*** The data Section Begins ***
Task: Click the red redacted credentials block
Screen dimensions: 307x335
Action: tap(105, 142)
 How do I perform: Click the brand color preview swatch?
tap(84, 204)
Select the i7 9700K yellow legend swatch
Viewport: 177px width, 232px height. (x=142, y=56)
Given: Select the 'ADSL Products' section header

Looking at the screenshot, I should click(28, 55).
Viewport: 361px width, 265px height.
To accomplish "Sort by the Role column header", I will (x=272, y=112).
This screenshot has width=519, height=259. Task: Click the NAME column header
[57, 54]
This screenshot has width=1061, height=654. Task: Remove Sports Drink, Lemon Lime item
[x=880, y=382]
*** The data Section Ends ***
*** The data Section Begins ***
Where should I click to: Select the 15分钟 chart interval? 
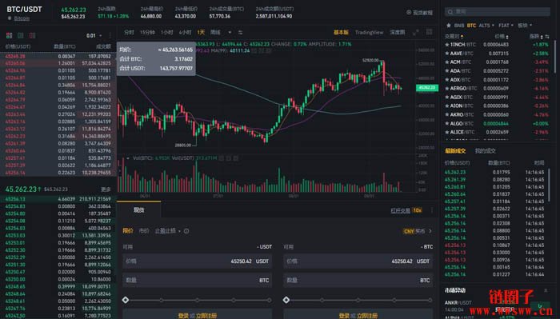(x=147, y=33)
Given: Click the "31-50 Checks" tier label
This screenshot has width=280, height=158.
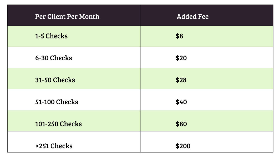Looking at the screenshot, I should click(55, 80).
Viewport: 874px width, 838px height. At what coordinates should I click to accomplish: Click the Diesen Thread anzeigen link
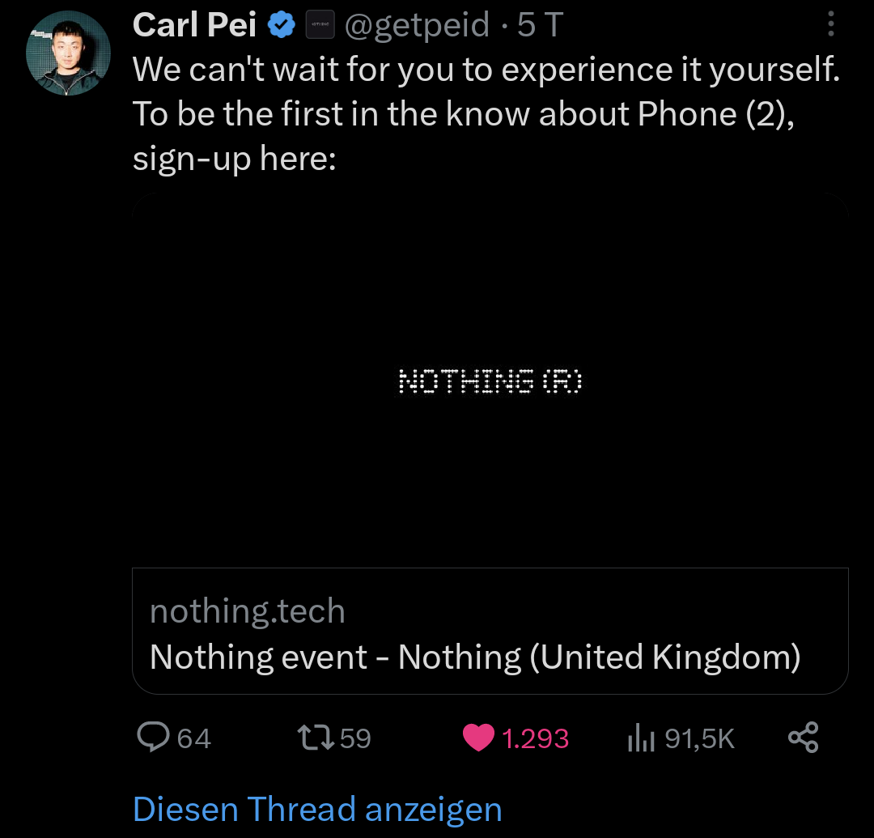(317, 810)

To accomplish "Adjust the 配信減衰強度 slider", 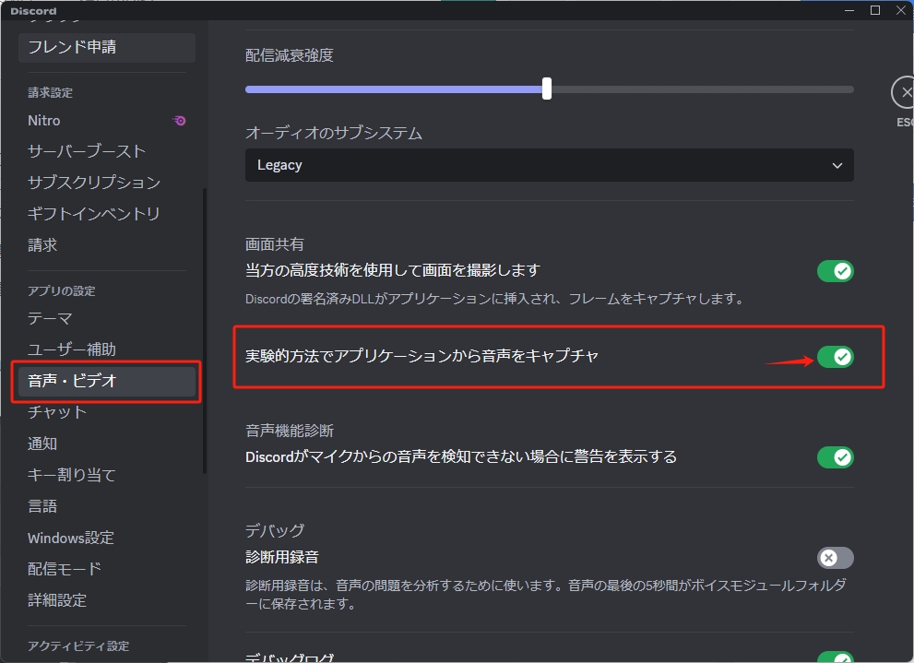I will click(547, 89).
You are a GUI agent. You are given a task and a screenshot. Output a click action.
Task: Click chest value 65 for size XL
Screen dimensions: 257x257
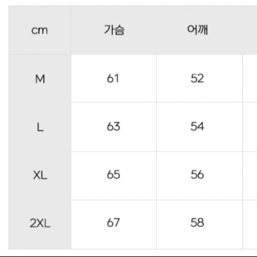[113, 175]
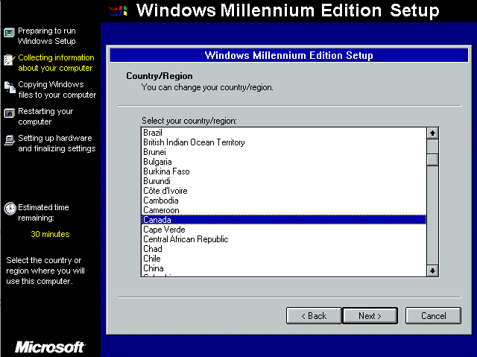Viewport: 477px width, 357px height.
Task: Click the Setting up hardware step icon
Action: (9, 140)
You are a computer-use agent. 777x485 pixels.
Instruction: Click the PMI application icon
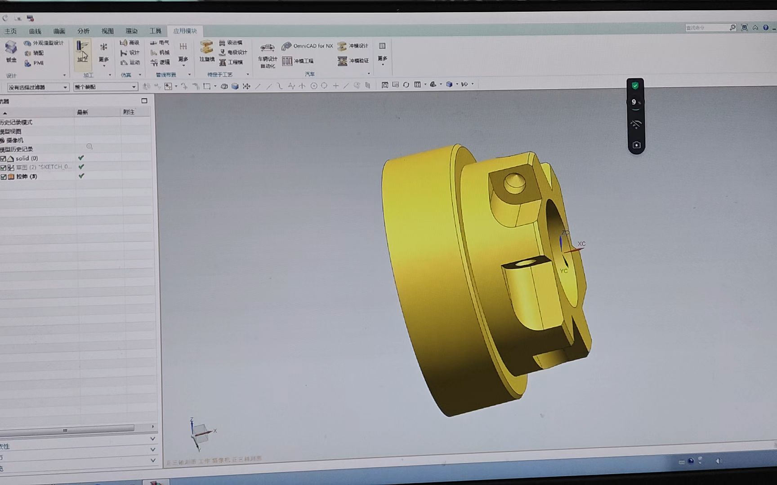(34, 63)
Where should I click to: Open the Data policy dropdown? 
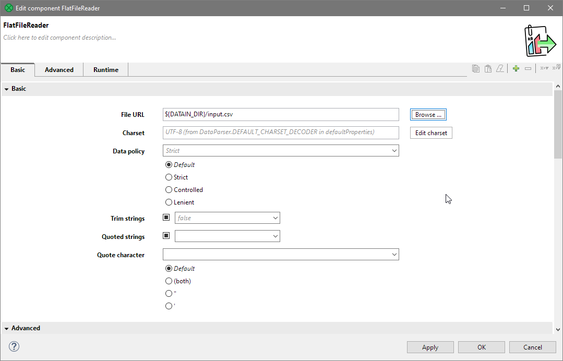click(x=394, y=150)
*** The data Section Ends ***
_What you need to do_:
Lines containing the word "agent" must all be returned from the material above.

_Finished task_:
You are a GUI agent. You are given a task and a screenshot. Output a click action.
You are a computer-use agent. 777x485 pixels.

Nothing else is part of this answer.